## GOAL:
Copy out the material word for word, starting at the line that contains "You are a GUI" and ending at the line that contains "Image resolution: width=1255", with both of those lines included.

## PROVIDED MATERIAL:
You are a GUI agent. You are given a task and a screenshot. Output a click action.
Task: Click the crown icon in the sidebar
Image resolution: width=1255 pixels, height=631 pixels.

---

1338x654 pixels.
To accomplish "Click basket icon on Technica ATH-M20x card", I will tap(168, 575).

==

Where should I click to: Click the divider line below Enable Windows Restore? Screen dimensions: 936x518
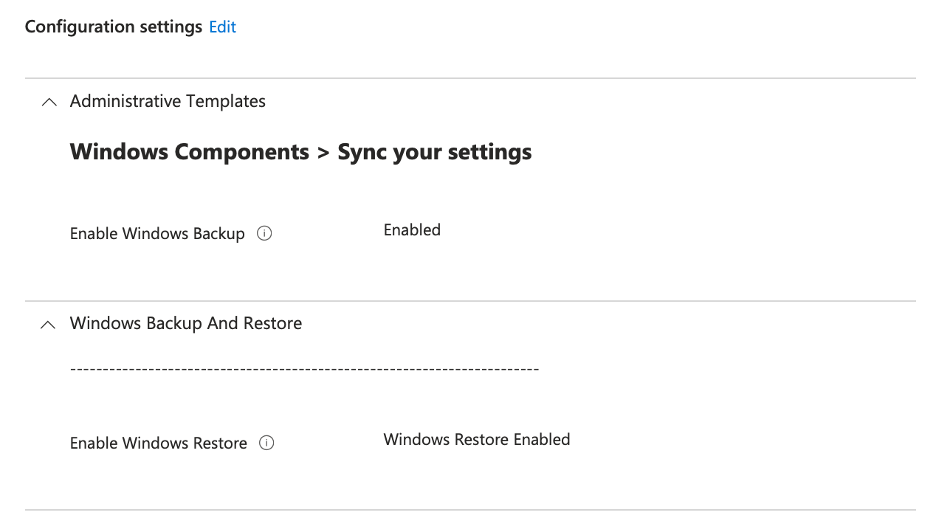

## THE COMPLETED TASK:
You are a GUI agent. You are given a task and a screenshot. Output a click action.
Task: Click the crown icon in the sidebar
Image resolution: width=1255 pixels, height=631 pixels.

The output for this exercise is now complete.